■ WHAT YOU WILL DO ■
Starting at the top of the records, output every line through the one that contains "Task: Click the about info icon in header", keeping each exactly as it appears.

Stored items:

━━━━━━━━━━━━━━━━━━━━

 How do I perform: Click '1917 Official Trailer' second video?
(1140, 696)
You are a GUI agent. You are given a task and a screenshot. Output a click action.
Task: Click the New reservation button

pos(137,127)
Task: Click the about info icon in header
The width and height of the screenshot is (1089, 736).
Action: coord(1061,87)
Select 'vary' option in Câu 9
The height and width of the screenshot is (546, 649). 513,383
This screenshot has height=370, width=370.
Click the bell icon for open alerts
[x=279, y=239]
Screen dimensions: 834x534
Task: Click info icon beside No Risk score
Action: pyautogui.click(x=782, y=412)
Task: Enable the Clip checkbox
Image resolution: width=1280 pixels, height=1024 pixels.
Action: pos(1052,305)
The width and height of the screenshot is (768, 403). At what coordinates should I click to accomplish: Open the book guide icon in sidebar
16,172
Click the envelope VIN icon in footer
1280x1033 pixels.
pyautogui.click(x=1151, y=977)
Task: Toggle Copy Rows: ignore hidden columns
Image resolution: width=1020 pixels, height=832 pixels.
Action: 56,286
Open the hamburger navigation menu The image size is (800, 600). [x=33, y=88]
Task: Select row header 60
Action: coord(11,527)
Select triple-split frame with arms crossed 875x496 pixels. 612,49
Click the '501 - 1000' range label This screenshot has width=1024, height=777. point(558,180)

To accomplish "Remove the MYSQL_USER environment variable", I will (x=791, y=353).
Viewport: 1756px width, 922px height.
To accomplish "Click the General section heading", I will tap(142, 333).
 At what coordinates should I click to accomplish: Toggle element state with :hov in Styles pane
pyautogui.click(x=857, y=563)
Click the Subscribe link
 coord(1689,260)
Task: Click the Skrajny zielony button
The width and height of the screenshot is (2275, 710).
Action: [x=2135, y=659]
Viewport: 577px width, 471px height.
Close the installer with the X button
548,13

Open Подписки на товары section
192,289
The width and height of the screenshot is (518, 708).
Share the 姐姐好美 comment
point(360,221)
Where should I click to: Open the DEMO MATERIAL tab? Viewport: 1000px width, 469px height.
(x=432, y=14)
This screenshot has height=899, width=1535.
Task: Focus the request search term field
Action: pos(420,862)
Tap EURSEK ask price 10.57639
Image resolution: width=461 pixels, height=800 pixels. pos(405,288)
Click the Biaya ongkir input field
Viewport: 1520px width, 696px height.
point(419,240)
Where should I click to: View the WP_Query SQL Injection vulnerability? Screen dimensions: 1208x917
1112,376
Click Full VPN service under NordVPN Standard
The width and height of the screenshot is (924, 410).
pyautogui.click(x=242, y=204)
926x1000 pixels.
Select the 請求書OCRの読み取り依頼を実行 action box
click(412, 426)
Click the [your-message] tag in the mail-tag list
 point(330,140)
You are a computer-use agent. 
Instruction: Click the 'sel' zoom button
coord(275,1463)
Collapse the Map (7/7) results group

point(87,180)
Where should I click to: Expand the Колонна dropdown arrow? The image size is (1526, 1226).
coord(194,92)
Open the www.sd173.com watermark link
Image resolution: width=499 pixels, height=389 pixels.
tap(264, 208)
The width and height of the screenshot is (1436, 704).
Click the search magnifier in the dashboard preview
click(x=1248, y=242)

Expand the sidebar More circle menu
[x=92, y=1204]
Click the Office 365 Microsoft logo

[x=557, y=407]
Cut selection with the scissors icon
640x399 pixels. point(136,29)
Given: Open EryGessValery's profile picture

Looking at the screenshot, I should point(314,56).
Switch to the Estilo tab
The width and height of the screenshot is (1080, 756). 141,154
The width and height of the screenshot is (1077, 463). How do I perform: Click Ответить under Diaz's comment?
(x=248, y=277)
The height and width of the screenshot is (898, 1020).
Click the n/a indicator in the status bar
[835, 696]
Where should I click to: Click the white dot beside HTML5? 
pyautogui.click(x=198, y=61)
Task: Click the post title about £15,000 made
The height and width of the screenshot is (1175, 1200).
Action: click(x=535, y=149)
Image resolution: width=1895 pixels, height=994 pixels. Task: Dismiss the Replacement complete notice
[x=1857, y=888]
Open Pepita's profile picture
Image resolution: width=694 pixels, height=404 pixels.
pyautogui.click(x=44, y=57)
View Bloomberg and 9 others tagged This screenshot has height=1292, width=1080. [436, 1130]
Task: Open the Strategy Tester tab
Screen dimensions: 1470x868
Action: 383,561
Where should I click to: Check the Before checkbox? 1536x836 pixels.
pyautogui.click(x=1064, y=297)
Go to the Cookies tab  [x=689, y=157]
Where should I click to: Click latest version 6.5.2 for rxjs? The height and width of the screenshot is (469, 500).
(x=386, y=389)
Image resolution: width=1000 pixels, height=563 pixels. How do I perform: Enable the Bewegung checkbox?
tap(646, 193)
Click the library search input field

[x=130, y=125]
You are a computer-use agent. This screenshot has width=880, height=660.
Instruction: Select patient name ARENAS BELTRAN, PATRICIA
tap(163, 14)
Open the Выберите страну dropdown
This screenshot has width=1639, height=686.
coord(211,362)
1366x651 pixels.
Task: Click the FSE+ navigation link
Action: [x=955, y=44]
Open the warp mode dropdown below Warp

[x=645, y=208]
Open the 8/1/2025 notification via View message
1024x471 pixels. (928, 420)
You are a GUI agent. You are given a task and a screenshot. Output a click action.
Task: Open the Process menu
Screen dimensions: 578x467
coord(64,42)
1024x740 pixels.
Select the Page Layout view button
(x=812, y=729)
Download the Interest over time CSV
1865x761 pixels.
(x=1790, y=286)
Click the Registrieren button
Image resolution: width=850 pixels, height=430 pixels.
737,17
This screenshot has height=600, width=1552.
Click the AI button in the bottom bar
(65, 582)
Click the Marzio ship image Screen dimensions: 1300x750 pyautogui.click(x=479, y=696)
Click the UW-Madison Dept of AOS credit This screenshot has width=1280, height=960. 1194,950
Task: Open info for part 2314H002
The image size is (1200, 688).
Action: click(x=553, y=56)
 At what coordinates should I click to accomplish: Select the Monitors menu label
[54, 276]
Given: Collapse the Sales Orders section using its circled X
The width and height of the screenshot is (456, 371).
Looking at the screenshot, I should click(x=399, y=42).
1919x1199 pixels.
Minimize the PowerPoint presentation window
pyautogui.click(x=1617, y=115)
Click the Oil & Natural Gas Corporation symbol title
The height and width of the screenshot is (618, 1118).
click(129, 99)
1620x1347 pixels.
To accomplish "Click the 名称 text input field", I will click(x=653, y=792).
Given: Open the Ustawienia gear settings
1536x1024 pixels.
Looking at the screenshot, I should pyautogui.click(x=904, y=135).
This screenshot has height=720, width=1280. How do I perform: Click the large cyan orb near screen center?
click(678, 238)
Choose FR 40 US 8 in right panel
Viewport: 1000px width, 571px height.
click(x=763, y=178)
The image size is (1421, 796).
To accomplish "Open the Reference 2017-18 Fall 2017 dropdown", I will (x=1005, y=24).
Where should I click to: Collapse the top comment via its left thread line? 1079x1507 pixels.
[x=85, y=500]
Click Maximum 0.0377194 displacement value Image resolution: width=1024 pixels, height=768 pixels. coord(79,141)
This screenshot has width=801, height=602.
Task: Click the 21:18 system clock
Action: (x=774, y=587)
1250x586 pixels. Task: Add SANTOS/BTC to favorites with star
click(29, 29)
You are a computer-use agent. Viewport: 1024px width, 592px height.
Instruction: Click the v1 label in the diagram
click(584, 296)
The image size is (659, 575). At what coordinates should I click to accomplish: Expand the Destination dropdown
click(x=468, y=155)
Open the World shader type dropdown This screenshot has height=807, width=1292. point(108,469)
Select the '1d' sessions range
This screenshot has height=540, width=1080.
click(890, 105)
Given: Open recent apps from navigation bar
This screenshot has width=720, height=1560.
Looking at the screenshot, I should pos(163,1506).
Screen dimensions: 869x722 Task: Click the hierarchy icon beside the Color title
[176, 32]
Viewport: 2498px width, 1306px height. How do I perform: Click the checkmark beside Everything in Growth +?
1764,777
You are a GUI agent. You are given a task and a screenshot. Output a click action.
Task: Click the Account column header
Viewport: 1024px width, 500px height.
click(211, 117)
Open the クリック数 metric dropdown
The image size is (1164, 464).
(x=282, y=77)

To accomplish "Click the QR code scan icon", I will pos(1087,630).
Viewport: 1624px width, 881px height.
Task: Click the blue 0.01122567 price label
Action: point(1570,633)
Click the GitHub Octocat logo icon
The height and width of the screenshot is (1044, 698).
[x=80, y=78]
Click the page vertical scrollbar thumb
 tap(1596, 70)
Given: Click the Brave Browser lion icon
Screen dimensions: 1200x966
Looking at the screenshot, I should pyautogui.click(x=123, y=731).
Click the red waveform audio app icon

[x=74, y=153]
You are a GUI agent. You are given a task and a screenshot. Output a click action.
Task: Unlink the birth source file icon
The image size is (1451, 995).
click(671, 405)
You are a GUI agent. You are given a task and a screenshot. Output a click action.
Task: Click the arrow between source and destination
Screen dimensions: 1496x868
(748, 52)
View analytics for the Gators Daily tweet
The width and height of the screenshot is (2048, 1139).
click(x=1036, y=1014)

━━━━━━━━━━━━━━━━━━━━

■ RESULT OF THE EXERCISE ■
 How do I perform: Click '1917 Official Trailer' second video?
(1140, 696)
You are a GUI agent. You are given a task and a screenshot. Output a click action.
Task: Click the New reservation button

pos(137,127)
Task: Click the about info icon in header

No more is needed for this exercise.